2012-04-17 Thread Kyle Banerjee

 So would you use the Marc header payload instead?


 Or you're just saying you wouldn't trust _any_ encoding declerations you
 find anywhere?


This.

The short version is that too many vendors and systems just supply some
value without making sure that's what they're spitting out. I haven't had
to mess with this stuff for a few years, so I'm hoping Terry Reese weighs
in on this conversation -- he has a lot of experience dealing with encoding
headaches. However, the bottom line is that the most reliable method is to
use heuristics to detect what's going on. Yeah, that totally kills the
point of listing encodings in first place, but just as is the case with any
unreliably used data point, it's all GIGO.

When writing a library to handle marc, I think the base line should be
 making it do the official legal standards-complaint right thing.  Extra
 heuristics to deal with invalid data can be added on top.
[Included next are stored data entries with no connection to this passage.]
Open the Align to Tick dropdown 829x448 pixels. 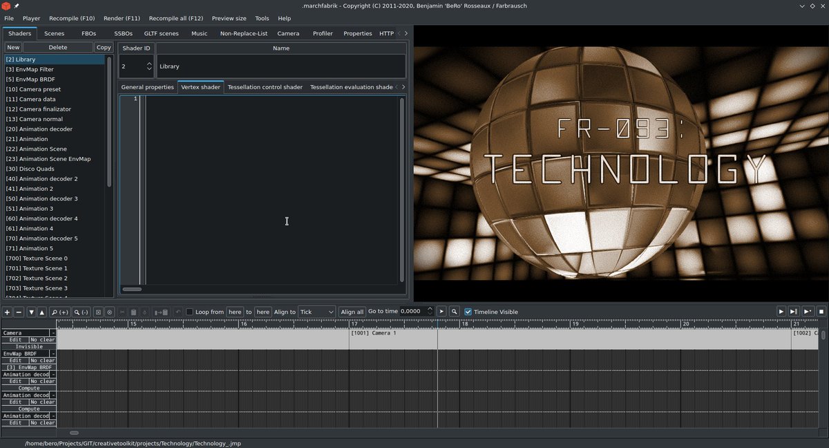tap(316, 311)
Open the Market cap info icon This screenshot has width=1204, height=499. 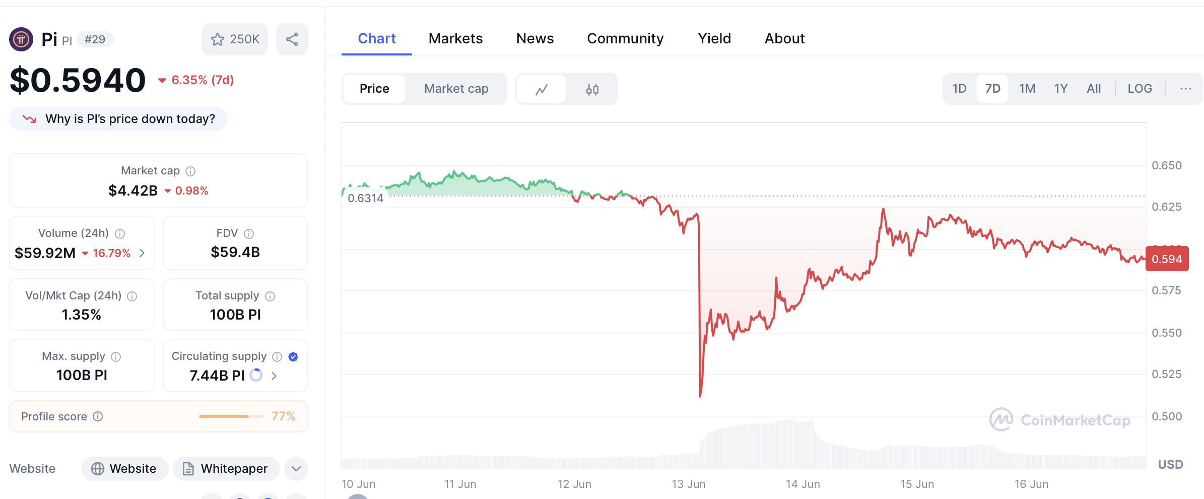click(x=190, y=171)
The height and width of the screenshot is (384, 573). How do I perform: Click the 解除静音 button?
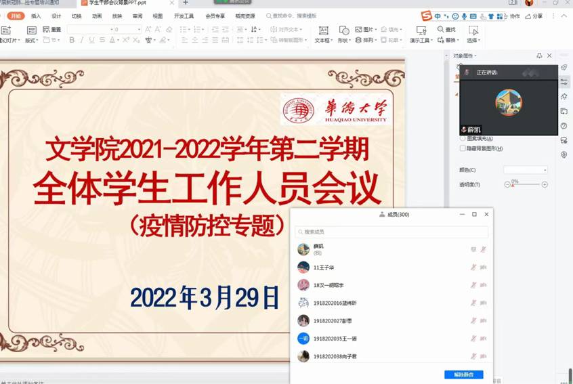(463, 375)
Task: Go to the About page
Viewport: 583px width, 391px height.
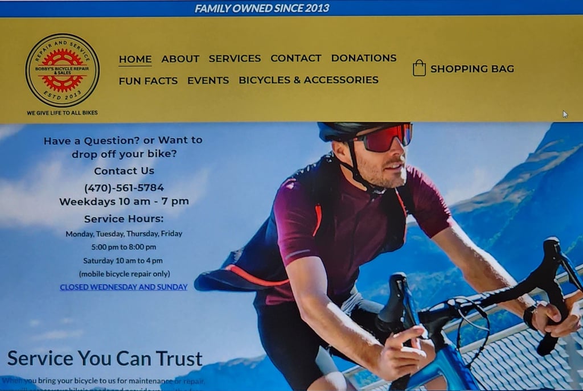Action: tap(180, 59)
I'm hoping things have improved, but if heuristics are more reliable than
reading the right areas of the record, you have to ignore what's there
(which makes even reading it pointless). I do think there is value in
encouraging vendors to actually pay attention to this stuff as such basic
screwups undermine both the the credibility of the data source and the
service that depends on the data.


 But my trouble here is I can't even figure out what the official legal
 standards-compliant thing is.

 Maybe that's becuase the MarcXML standard simply doesn't address it, and
 it's all implementation dependent. sigh.
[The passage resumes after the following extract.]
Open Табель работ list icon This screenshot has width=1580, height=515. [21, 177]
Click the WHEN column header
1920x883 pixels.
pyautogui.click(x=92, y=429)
 The problem is how the XML documents own char encoding is supposed to
 interact with the MARC header; especially because there's no way to put
 Marc8 in an XML char encoding doctype (is there?);  and whether encodings
 other than Marc8 or UTF8 are legal in MarcXML, even though they aren't in
 MARC ISO binary.

 I think the answer might be nobody knows, and there is no standard right
 way to do it. Which is unfortunate.


A good summary of the situation as I understand it.

kyle

-- 
--
Kyle Banerjee
Digital Services Program Manager
Orbis Cascade Alliance
baner...@uoregon.edu / 503.999.9787


Re: [CODE4LIB] MarcXML and char encodings

2012-04-17 Thread Karen Coyle
The discussions at the MARC standards group relating to Unicode all had 
to do with using Unicode *within* ISO2709. I can't find any evidence 
that MARCXML ever went through the standards process. (This may not be a 
bad thing.) So none of what we know about the MARBI discussions and 
resulting standards can really help us here, except perhaps by analogy.
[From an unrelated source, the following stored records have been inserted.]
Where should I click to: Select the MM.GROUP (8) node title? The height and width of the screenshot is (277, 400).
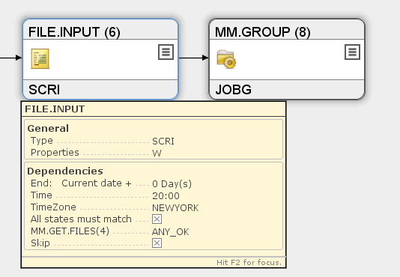click(x=262, y=32)
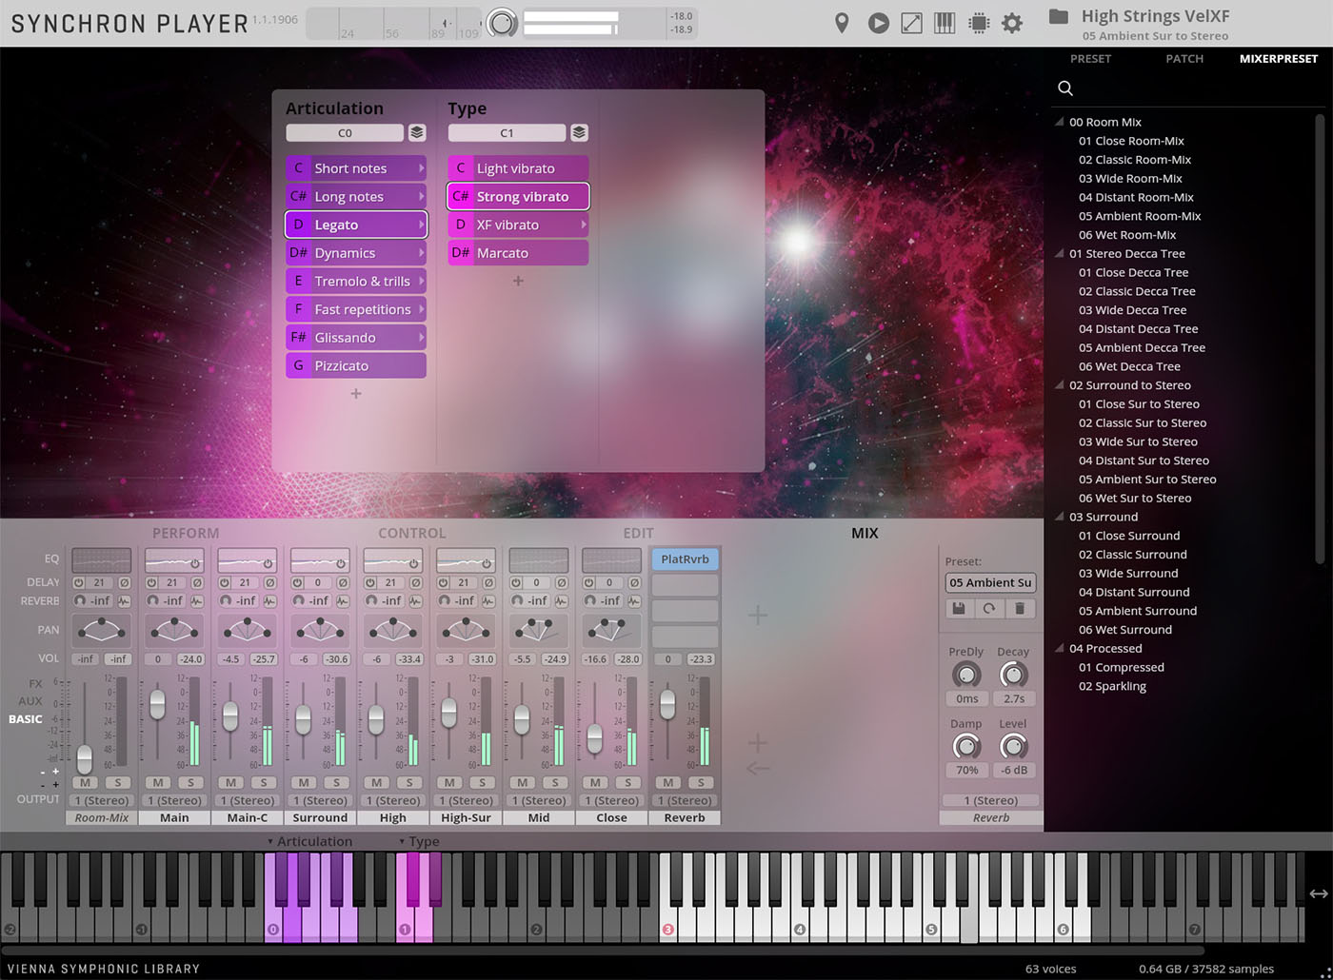Image resolution: width=1333 pixels, height=980 pixels.
Task: Click the location pin icon in the toolbar
Action: (x=842, y=22)
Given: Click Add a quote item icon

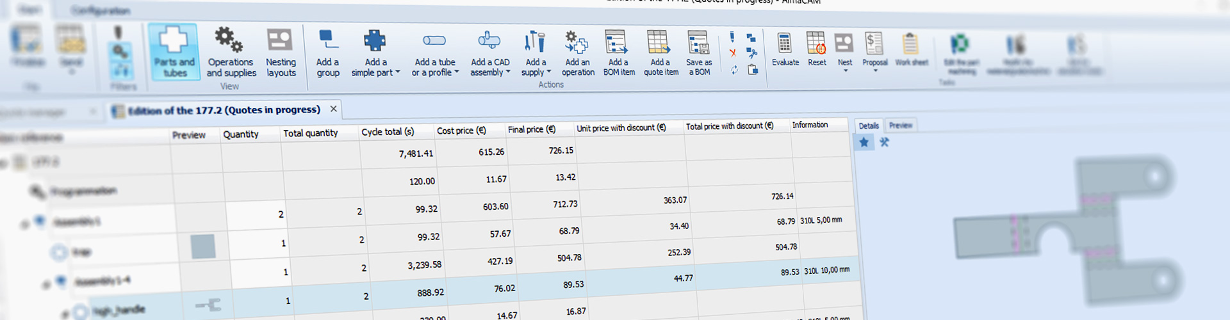Looking at the screenshot, I should [x=659, y=44].
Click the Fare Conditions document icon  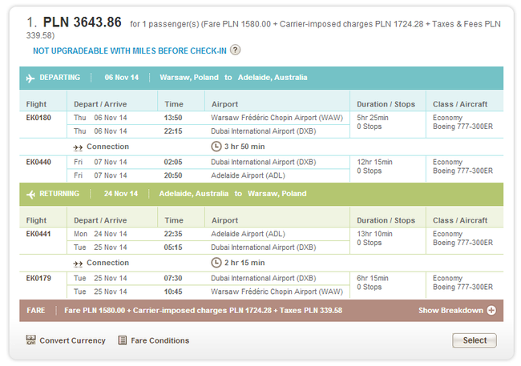[123, 340]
In LC's own example on the MARCXML page (the Sandburg example) the 
Leader is copied without change from the ISO2709/MARC-8 record to the 
MARCXML/Unicode record -- in other words, it still has a blank in offset 
09, which means MARC-8. (The XML record is UTF-8.) My gut feeling is 
that the Leader in MARCXML should be treated like the human appendix -- 
something that once had a use, but is now just being carried along for 
historical reasons. I would not expect it to reflect the XML record 
within which it is embedded. Unfortunately, it is the only source of 
some key information, like type of record. The more I think about it, 
the more MARCXML strikes me as a really messed-up format.


kc



On 4/17/12 11:46 AM, Jonathan Rochkind wrote:

Thanks, this is helpful feedback at least.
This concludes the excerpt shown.